Dans Unbound, Aldo Maria Camillo libère son vestiaire de toute taxonomie. La collection printemps-été 2026 poursuit sa recherche d’un tailoring affranchi, où l’allure masculine ne se définit plus par la rigidité des coupes mais par l’équilibre entre précision et fluidité.
Coupes amples mais toujours maîtrisées, épaules construites, pantalons taille haute et trenchs oversize composent cette capsule sans saison ni effet d’annonce. Le vestiaire se tient sur un fil : jamais trop, toujours juste, en conjuguant matières nobles, techniques ou recyclées – coton brut non traité, soie lavée d’atelier, nylon ultra-léger régénéré à partir de bouteilles plastiques, le tout façonné par des artisans du sud de l’Italie.

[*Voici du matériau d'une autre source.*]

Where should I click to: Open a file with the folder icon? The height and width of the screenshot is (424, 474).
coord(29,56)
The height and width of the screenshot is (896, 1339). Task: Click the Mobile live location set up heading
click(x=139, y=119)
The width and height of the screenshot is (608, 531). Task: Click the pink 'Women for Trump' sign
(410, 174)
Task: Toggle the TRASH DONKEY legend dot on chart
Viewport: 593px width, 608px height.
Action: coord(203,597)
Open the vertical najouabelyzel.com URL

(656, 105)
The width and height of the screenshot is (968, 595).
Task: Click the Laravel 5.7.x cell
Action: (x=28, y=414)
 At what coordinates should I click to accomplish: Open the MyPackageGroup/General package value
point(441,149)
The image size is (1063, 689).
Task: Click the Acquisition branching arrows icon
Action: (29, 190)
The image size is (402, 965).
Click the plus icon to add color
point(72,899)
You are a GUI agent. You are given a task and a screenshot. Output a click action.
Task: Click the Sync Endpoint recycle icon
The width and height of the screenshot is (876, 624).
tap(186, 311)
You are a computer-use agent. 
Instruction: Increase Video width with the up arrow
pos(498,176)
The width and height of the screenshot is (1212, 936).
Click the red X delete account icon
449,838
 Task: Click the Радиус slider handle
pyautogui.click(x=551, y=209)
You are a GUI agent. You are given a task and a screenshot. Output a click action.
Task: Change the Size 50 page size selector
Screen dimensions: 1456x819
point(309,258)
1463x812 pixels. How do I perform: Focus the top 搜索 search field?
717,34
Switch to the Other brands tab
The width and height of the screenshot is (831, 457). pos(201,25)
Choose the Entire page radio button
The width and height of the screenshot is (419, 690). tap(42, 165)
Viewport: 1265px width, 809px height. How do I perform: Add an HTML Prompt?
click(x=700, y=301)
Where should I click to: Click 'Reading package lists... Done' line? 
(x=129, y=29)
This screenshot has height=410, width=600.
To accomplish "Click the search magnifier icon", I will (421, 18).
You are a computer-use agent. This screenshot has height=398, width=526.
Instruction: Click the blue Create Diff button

Le propos est clair : le luxe ne réside pas dans l’opulence mais dans la sincérité. Ainsi, un blazer trois boutons en soie de haute couture devient presque intime, une parka technique épouse les lignes avec poésie, et une jupe en lin brodé s’insère naturellement sous une veste tailleur. Ce dialogue constant entre streetwear, héritage skateur et haute confection crée un terrain d’expression nuancé, dépouillé de nostalgie comme de spéculation futuriste : un présent à vivre et à incarner.
La palette explore des tonalités organiques : vert armée estival, blanc naturel, noir charbon, bleu poussiéreux, brun café et des touches de rouge pour souligner le geste.
Camillo pousse aussi l’intimité du processus jusque dans la mise en scène : les images et vidéos de Unbound sont tournées dans le jardin de son atelier, au bord de la Seine, dans la forêt de Fontainebleau – cadre de mémoire, de rêve et de présence.






































Cette capsule manifeste une vision rare : celle d’un vêtement qui n’impose rien mais suggère tout, où la liberté se lit dans la coupe, la durabilité dans la matière, et l’élégance dans la cohérence intérieure. Camillo ne fabrique pas une tendance, il dessine une posture.